Abstract:Vision-language models (VLMs) have demonstrated remarkable capabilities in understanding and reasoning about visual content, but significant challenges persist in tasks requiring cross-viewpoint understanding and spatial reasoning. We identify a critical limitation: current VLMs excel primarily at egocentric spatial reasoning (from the camera's perspective) but fail to generalize to allocentric viewpoints when required to adopt another entity's spatial frame of reference. We introduce ViewSpatial-Bench, the first comprehensive benchmark designed specifically for multi-viewpoint spatial localization recognition evaluation across five distinct task types, supported by an automated 3D annotation pipeline that generates precise directional labels.

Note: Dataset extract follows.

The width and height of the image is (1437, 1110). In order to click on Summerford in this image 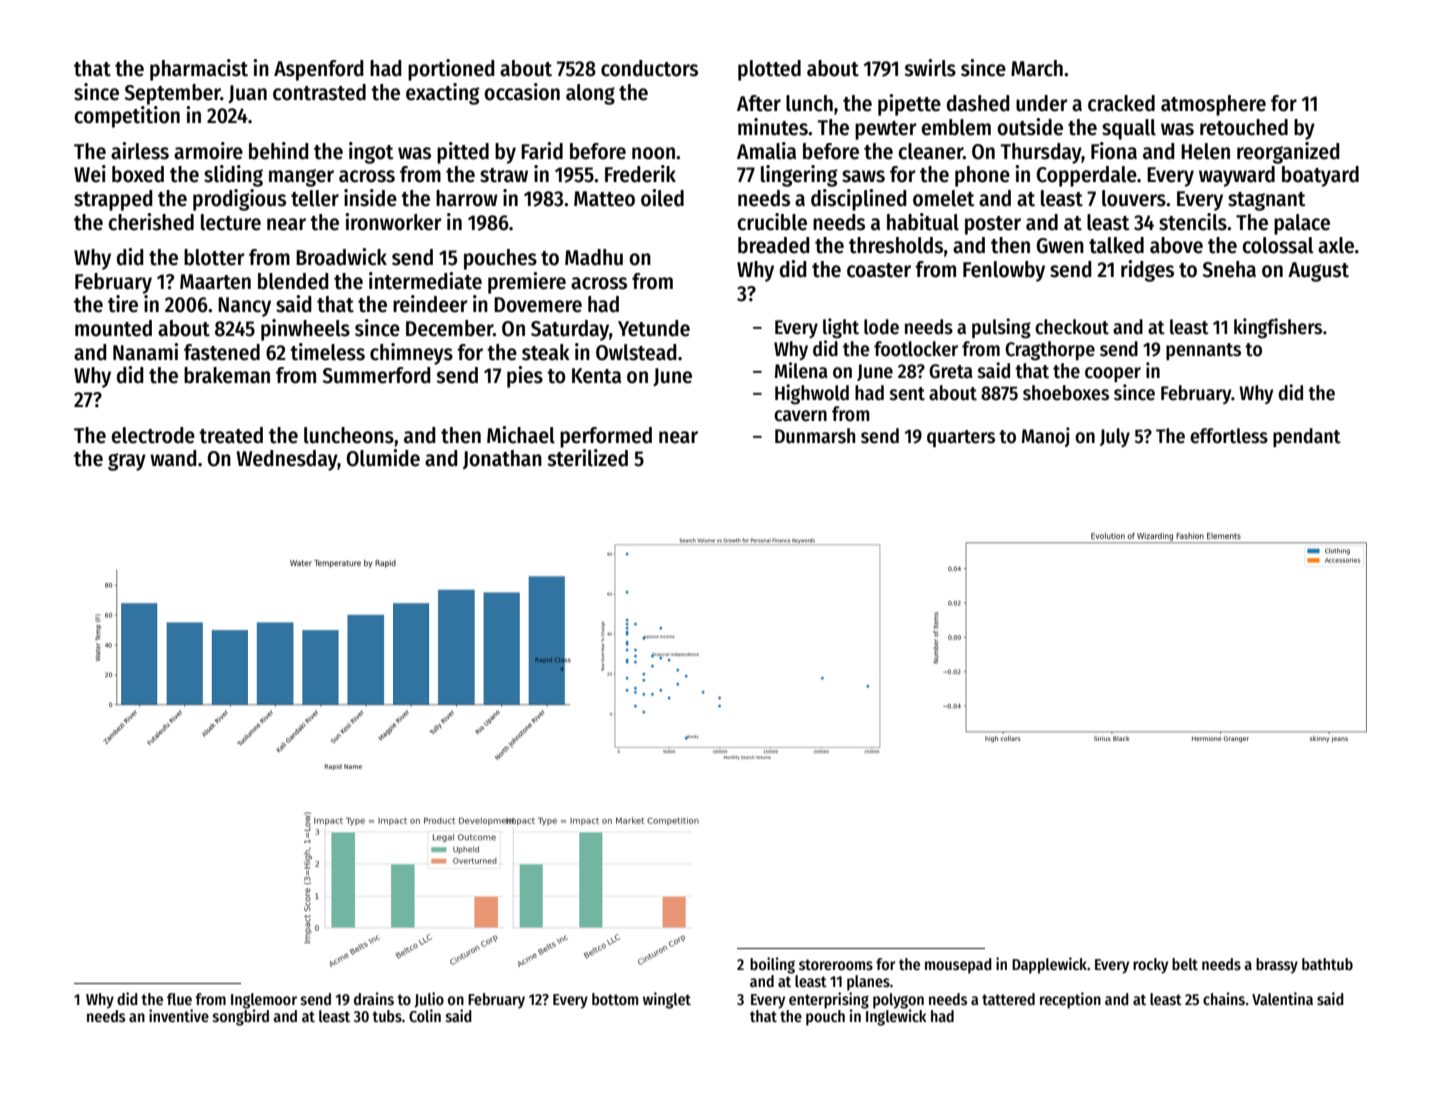, I will do `click(376, 375)`.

Comprehensive evaluation of diverse VLMs on ViewSpatial-Bench reveals a significant performance disparity: models demonstrate reasonable performance on camera-perspective tasks but exhibit reduced accuracy when reasoning from a human viewpoint. By fine-tuning VLMs on our multi-perspective spatial dataset, we achieve an overall performance improvement of 46.24% across tasks, highlighting the efficacy of our approach. Our work establishes a crucial benchmark for spatial intelligence in embodied AI systems and provides empirical evidence that modeling 3D spatial relationships enhances VLMs' corresponding spatial comprehension capabilities.